(begin)

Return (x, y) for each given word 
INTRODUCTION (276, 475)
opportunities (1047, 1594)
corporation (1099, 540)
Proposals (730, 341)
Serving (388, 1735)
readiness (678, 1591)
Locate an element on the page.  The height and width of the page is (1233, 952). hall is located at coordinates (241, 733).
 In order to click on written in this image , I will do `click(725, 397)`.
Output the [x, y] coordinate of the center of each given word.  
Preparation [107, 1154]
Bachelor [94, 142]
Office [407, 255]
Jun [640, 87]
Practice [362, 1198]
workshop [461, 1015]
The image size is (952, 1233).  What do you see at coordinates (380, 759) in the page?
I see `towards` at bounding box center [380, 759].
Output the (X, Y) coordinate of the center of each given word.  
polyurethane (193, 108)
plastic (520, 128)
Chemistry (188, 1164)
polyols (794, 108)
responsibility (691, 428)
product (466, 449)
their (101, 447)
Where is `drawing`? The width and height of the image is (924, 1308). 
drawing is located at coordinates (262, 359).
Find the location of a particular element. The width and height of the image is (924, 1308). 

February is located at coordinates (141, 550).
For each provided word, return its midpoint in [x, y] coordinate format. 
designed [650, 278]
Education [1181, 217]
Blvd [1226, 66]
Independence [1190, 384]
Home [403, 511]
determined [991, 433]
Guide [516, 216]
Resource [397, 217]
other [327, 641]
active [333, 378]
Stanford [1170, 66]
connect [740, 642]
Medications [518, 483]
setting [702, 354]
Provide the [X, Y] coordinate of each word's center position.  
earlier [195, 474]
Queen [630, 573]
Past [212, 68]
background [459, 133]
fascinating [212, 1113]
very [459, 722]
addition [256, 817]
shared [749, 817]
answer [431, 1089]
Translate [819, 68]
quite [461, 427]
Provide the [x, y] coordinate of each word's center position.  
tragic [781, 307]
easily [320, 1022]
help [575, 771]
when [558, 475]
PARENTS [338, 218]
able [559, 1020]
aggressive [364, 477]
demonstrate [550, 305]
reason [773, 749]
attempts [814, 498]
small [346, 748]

(end)

#### [Task statement]
Lay out all of the data above as a Markdown table with the columns Number and Record line, giving each line its own numbered row and omitting blank lines.

#### [Response to the task]
| Number | Record line |
|---|---|
| 1 | Return (x, y) for each given word  |
| 2 | INTRODUCTION (276, 475) |
| 3 | opportunities (1047, 1594) |
| 4 | corporation (1099, 540) |
| 5 | Proposals (730, 341) |
| 6 | Serving (388, 1735) |
| 7 | readiness (678, 1591) |
| 8 | Locate an element on the page.  The height and width of the page is (1233, 952). hall is located at coordinates (241, 733). |
| 9 |  In order to click on written in this image , I will do `click(725, 397)`. |
| 10 | Output the [x, y] coordinate of the center of each given word.   |
| 11 | Preparation [107, 1154] |
| 12 | Bachelor [94, 142] |
| 13 | Office [407, 255] |
| 14 | Jun [640, 87] |
| 15 | Practice [362, 1198] |
| 16 | workshop [461, 1015] |
| 17 | The image size is (952, 1233).  What do you see at coordinates (380, 759) in the page? |
| 18 | I see `towards` at bounding box center [380, 759]. |
| 19 | Output the (X, Y) coordinate of the center of each given word.   |
| 20 | polyurethane (193, 108) |
| 21 | plastic (520, 128) |
| 22 | Chemistry (188, 1164) |
| 23 | polyols (794, 108) |
| 24 | responsibility (691, 428) |
| 25 | product (466, 449) |
| 26 | their (101, 447) |
| 27 | Where is `drawing`? The width and height of the image is (924, 1308).  |
| 28 | drawing is located at coordinates (262, 359). |
| 29 | Find the location of a particular element. The width and height of the image is (924, 1308).  |
| 30 | February is located at coordinates (141, 550). |
| 31 | For each provided word, return its midpoint in [x, y] coordinate format.  |
| 32 | designed [650, 278] |
| 33 | Education [1181, 217] |
| 34 | Blvd [1226, 66] |
| 35 | Independence [1190, 384] |
| 36 | Home [403, 511] |
| 37 | determined [991, 433] |
| 38 | Guide [516, 216] |
| 39 | Resource [397, 217] |
| 40 | other [327, 641] |
| 41 | active [333, 378] |
| 42 | Stanford [1170, 66] |
| 43 | connect [740, 642] |
| 44 | Medications [518, 483] |
| 45 | setting [702, 354] |
| 46 | Provide the [X, Y] coordinate of each word's center position.   |
| 47 | earlier [195, 474] |
| 48 | Queen [630, 573] |
| 49 | Past [212, 68] |
| 50 | background [459, 133] |
| 51 | fascinating [212, 1113] |
| 52 | very [459, 722] |
| 53 | addition [256, 817] |
| 54 | shared [749, 817] |
| 55 | answer [431, 1089] |
| 56 | Translate [819, 68] |
| 57 | quite [461, 427] |
| 58 | Provide the [x, y] coordinate of each word's center position.   |
| 59 | tragic [781, 307] |
| 60 | easily [320, 1022] |
| 61 | help [575, 771] |
| 62 | when [558, 475] |
| 63 | PARENTS [338, 218] |
| 64 | able [559, 1020] |
| 65 | aggressive [364, 477] |
| 66 | demonstrate [550, 305] |
| 67 | reason [773, 749] |
| 68 | attempts [814, 498] |
| 69 | small [346, 748] |